Aus reiner Langeweile war sie wieder eingenickt. Es fing an zu regnen; das Geräusch weckte sie kurz, dann versetzte es sie noch tiefer in den Schlaf, und die Tropfen prasselten sanft auf das Dach aus Palmblättern. Sie erwachte abrupt, als ihr einer dieser Tropfen kalt ins Gesicht fiel, rasch gefolgt von einer Reihe seiner Kameraden.
Sie fuhr ruckartig auf und blinzelte orientierungslos vor sich hin. Sie rieb sich das Gesicht und blickte hoch; der Putz der Decke hatte eine kleine feuchte Stelle, umringt von einem sehr viel größeren Fleck, der von früheren Lecks herrührte, und wie von Zauberhand bildeten sich in seiner Mitte Tropfen, die dann einer nach dem anderen wie perfekte Perlen auf die Matratze fielen und zerplatzten.
Sie stand auf, um das Bett unter der undichten Stelle fortzuziehen, dann hielt sie inne. Sie richtete sich langsam auf und hob die Hand an die feuchte Stelle. Die Decke hatte eine normale Höhe für diese Zeit, knapp über zwei Meter; sie konnte sie problemlos erreichen.

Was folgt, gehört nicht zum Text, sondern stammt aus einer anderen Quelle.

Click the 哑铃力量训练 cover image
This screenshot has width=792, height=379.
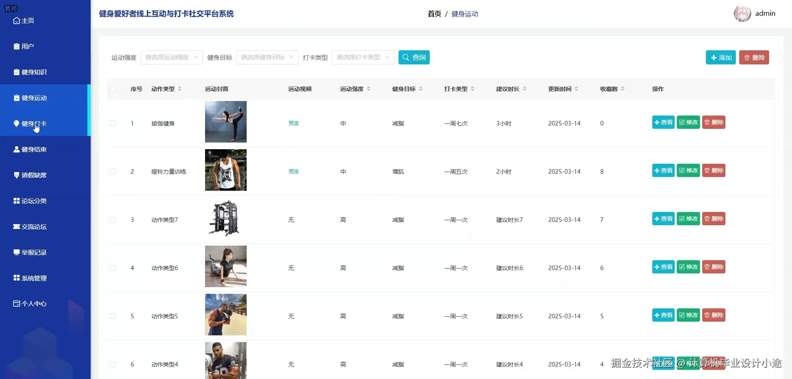pyautogui.click(x=225, y=170)
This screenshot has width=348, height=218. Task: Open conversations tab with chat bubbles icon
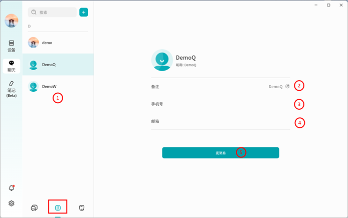[34, 207]
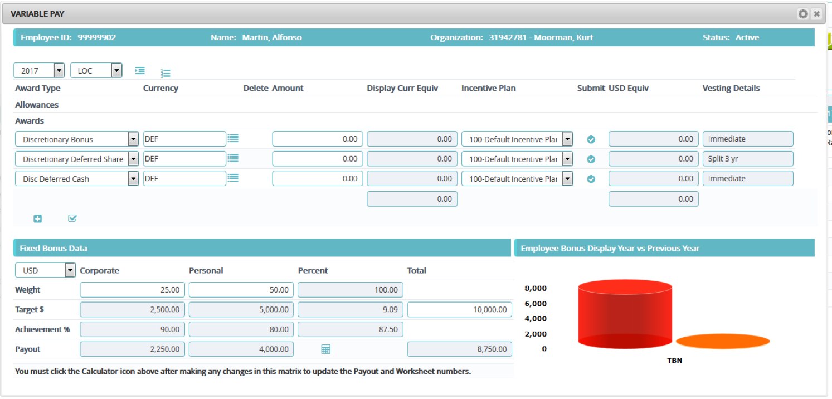
Task: Open the award details expand icon
Action: pyautogui.click(x=139, y=71)
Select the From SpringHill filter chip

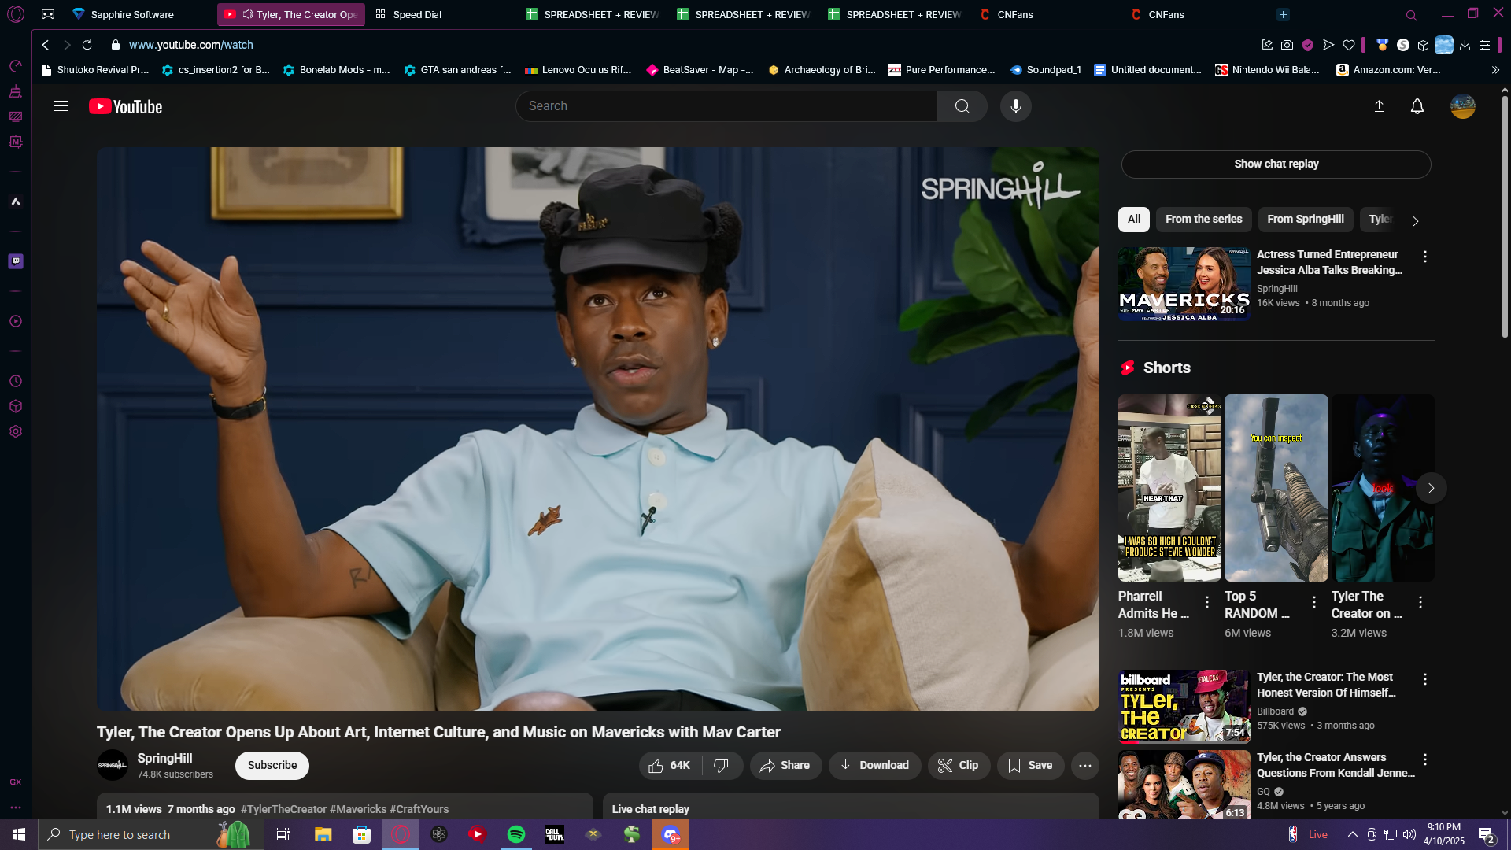tap(1305, 219)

»Sie ist ganz schön groß«, sagte sie laut. »Da hast du, verdammt noch mal, recht.«
Sie legte die Hand flach auf die feuchte Stelle und drückte, so fest sie konnte, dagegen. Der nasse Putz gab sofort nach, genau wie die verrotteten Latten darüber. Sie riss die Hand zurück, zerkratzte sich den Arm an den kantigen Enden der Lättchen, und eine kleine Kaskade aus schmutzigem Wasser, Tausendfüßlern, Mäusekot und Palmblattschnitzeln ergoss sich durch das Loch, das sie produziert hatte.
Sie wischte sich die Hand an ihrem Hemd ab, packte den Rand des Lochs und zog daran, bis sie so viel von den Latten und vom Putz beseitigt hatte, dass die Lücke groß genug für ihren Kopf und ihre Schultern war.
»Okay«, flüsterte sie dem Baby zu, oder auch sich selbst. Sie sah sich im Zimmer um, zog ihr Korsett über das Hemd und steckte sich die angespitzte Elfenbeinstange vorn hinein.
Dann stellte sie sich auf das Bett, holte tief Luft, hielt die Hände über sich, als wollte sie einen Kopfsprung machen und tastete dann nach etwas, das fest genug war, um sich daran abzustoßen. Stück für Stück hievte sie sich schwitzend und ächzend auf das dampfende Dach aus scharfkantigen Blättern, die Zähne zusammengebissen und die Augen zum Schutz vor dem Schmutz und den toten Insekten geschlossen.